> _Document section_
((

Kevin Rudd’s pick to lead the Department of the Prime Minister and Cabinet, Terry Moran, said the National Party’s latest decentralisation push should only force public service relocations to cities and towns where local workforces encompass the skill base of the new agency, citing state and federal decentralisation to Geelong as an example of successfully locating related agencies together.

A corporate advisor and former president of the Institute of Public Administration, Mr Moran said employment hubs in capital cities and major regional centres with good public transport links had proven to be ideal decentralisation locations for the Victorian and New South Wales governments over more than 15 years.

Public servants were not isolated professionally or personally and could pursue their public service career or seek external employment in related jobs, he said.

“In Victoria’s case it has been happening for at least 15, if not 20 years, and typically the decentralisation occurs to major regional cities, such as Geelong, Ballarat and Bendigo.

“It is often done with the aim of creating an employment hub for people with the expertise that is relevant to a particular business or activity. In the case of Geelong, it has become a hub for government insurance bodies,” Mr Moran said.

))

> _Written instruction A_
For the article on public service decentralisation, decide whether each statement agrees with it: (i) Mr Moran is described as a former president of the Institute of Public Administration; (ii) decentralisation in Victoria has been going on for under ten years; (iii) Geelong has become a hub for government insurance bodies. Answer yes or no for each, quoting the deciding words of the article.
> _Written instruction B_
Please set down the part of the listing that opens with the line containing "Task: Apply strikethrough formatting icon" and closes with the line containing "Action: pos(312,181)", both included, leaving out the pictures.

> _Available records_
((

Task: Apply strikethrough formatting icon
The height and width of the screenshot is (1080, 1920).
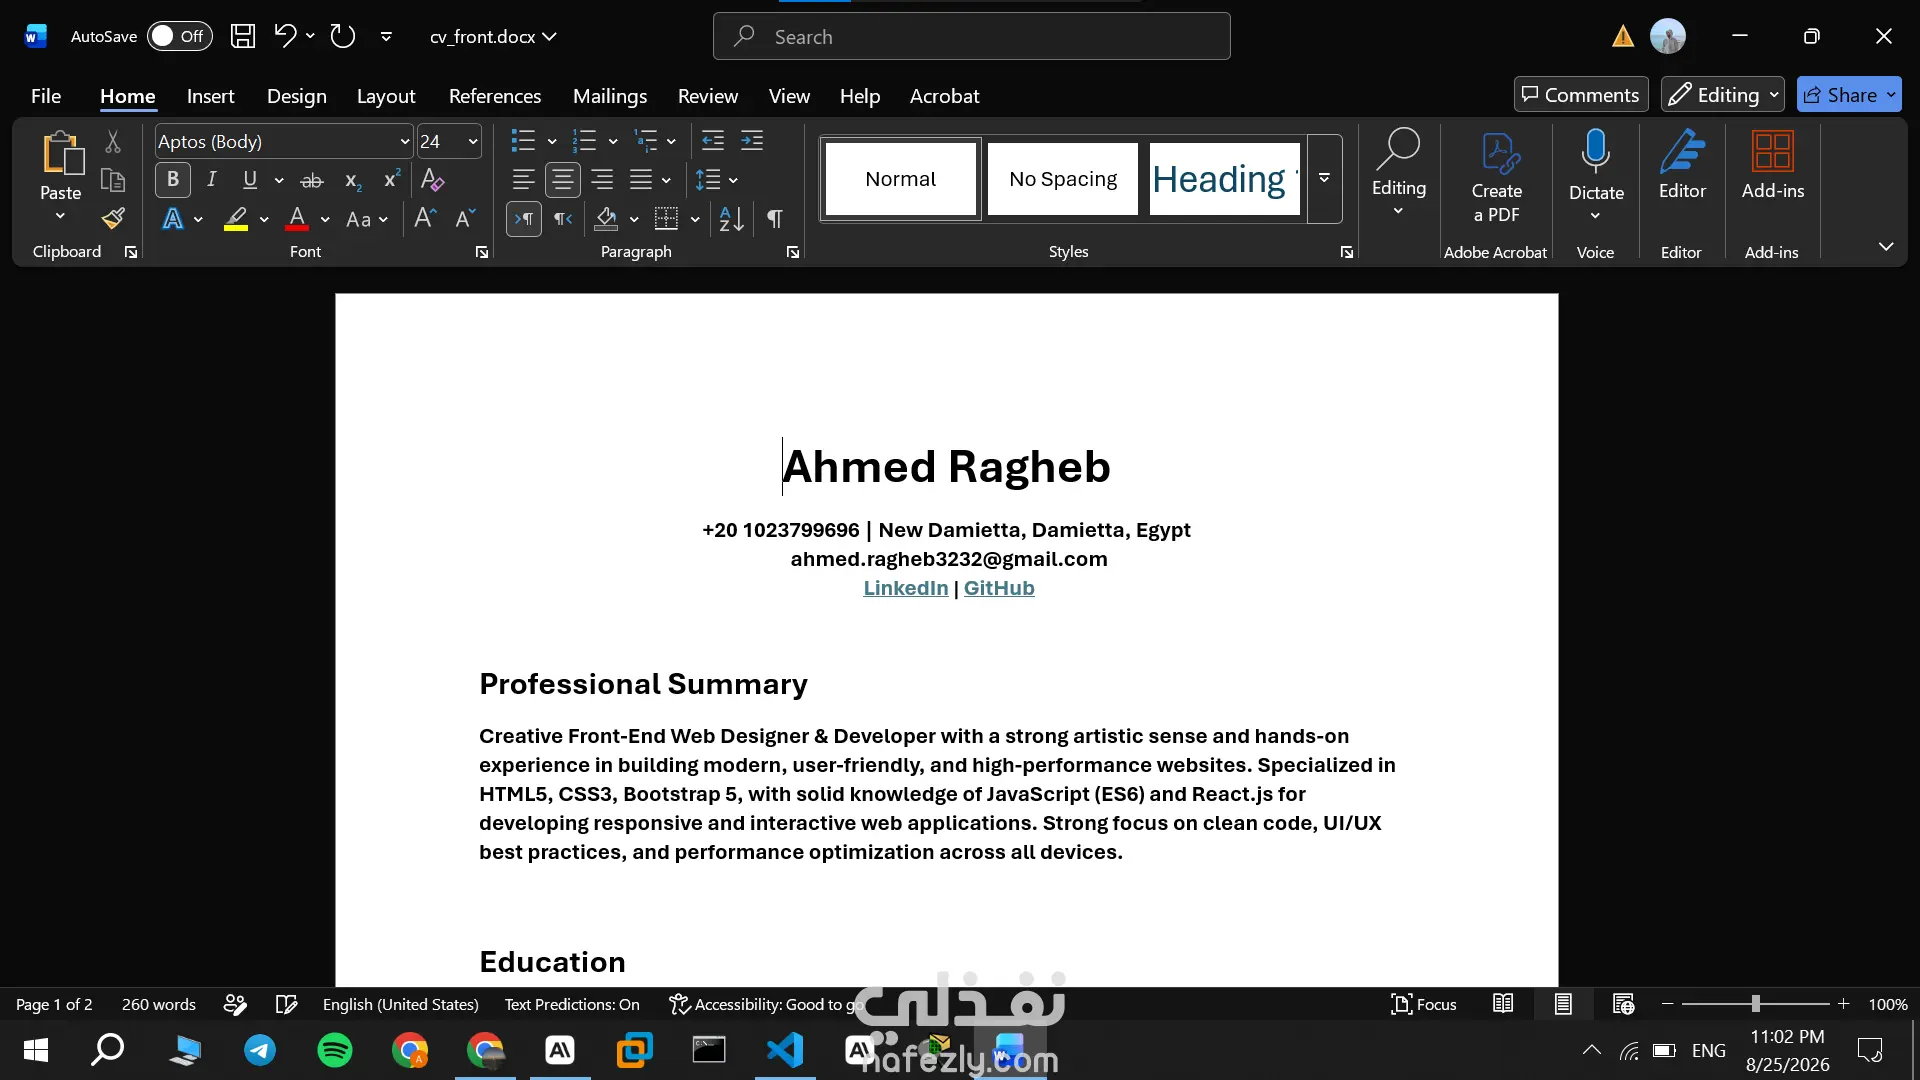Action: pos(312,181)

))
((

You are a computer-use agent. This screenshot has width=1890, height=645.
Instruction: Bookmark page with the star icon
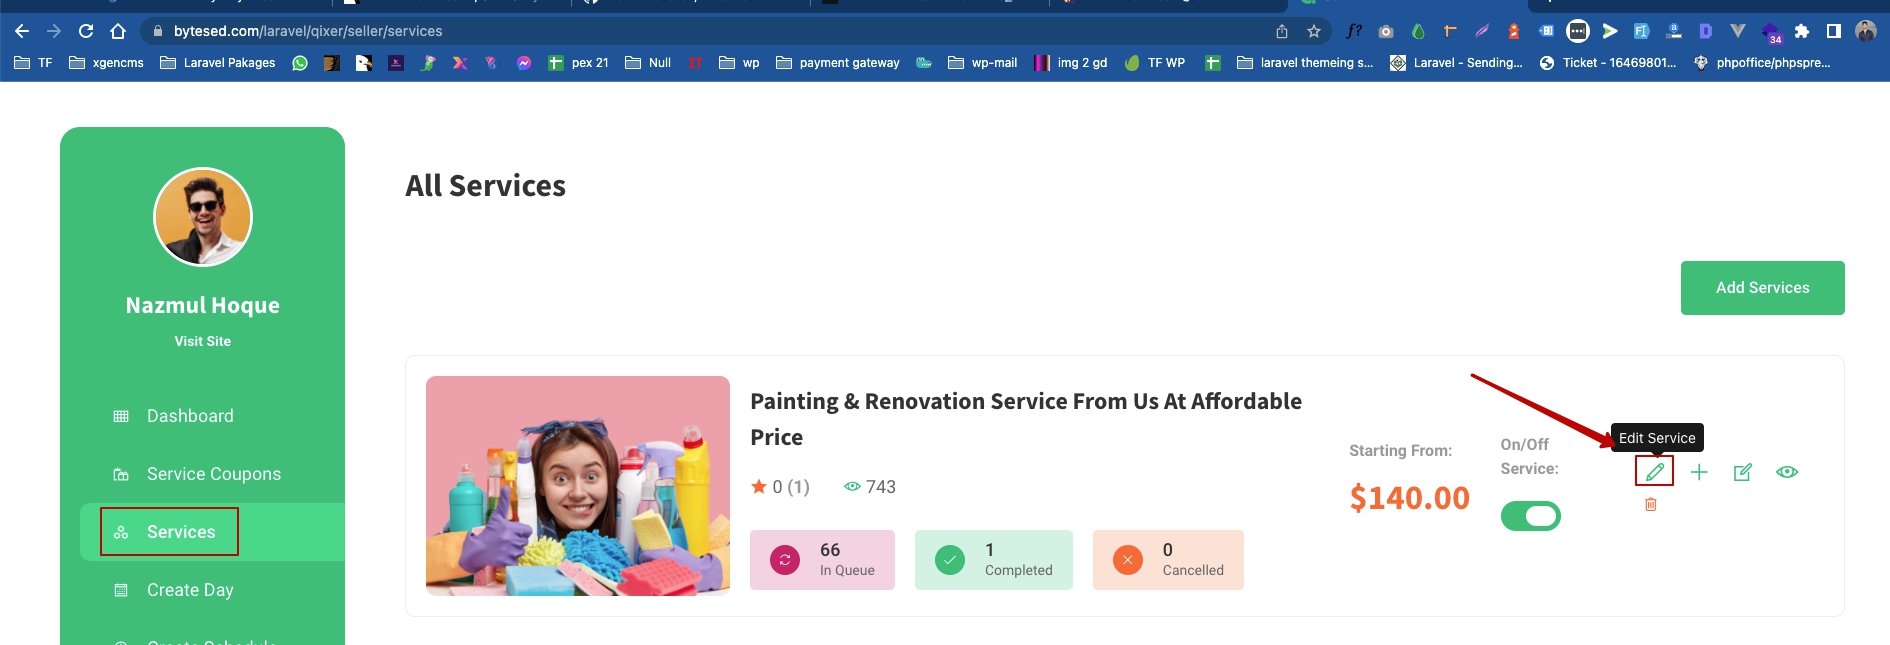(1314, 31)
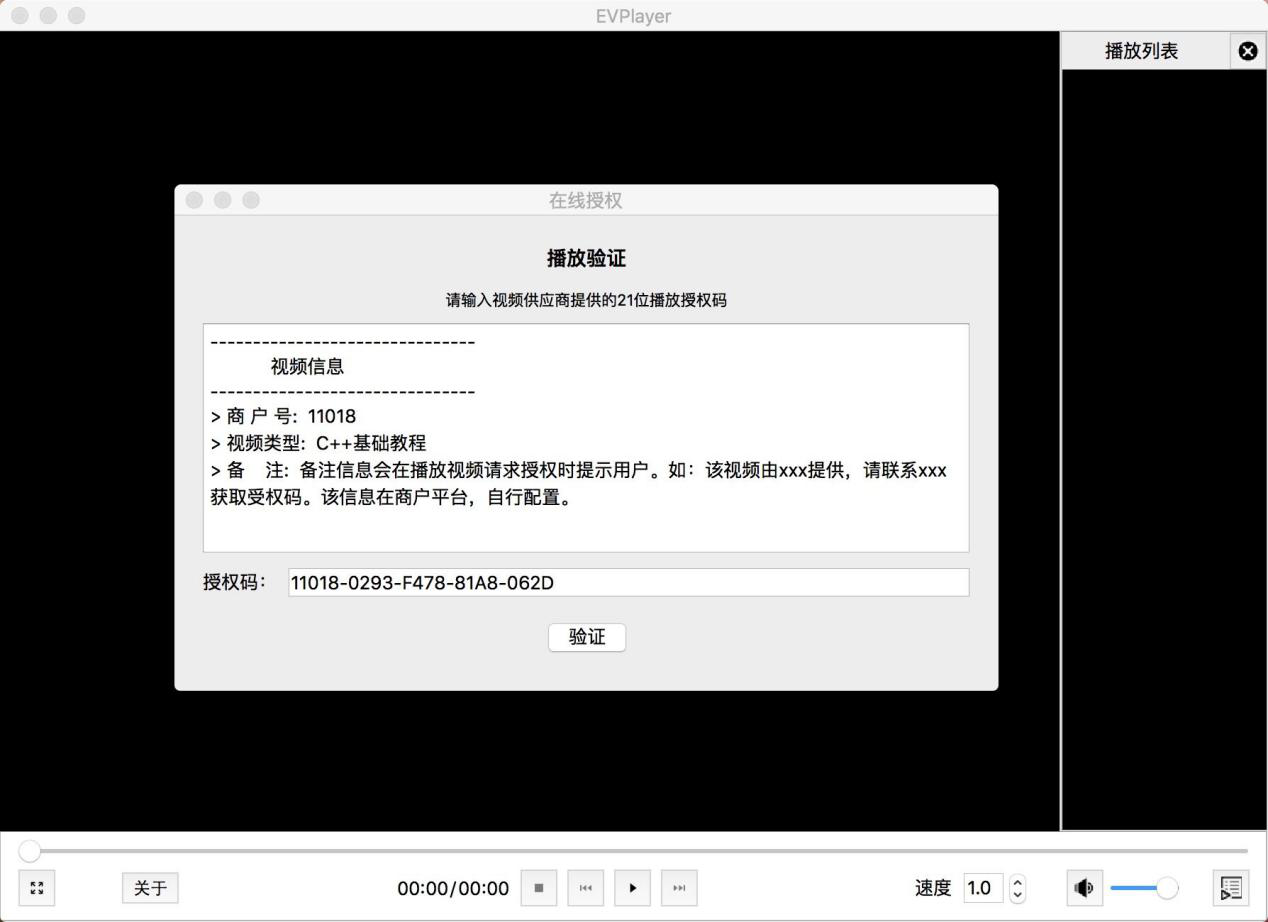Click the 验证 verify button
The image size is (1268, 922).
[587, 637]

))

> _Output A_
(i) Yes: "former president of the Institute of Public Administration"
(ii) No: "it has been happening for at least 15, if not 20 years"
(iii) Yes: "it has become a hub for government insurance bodies"

> _Output B_
Task: Apply strikethrough formatting icon
The height and width of the screenshot is (1080, 1920).
Action: pos(312,181)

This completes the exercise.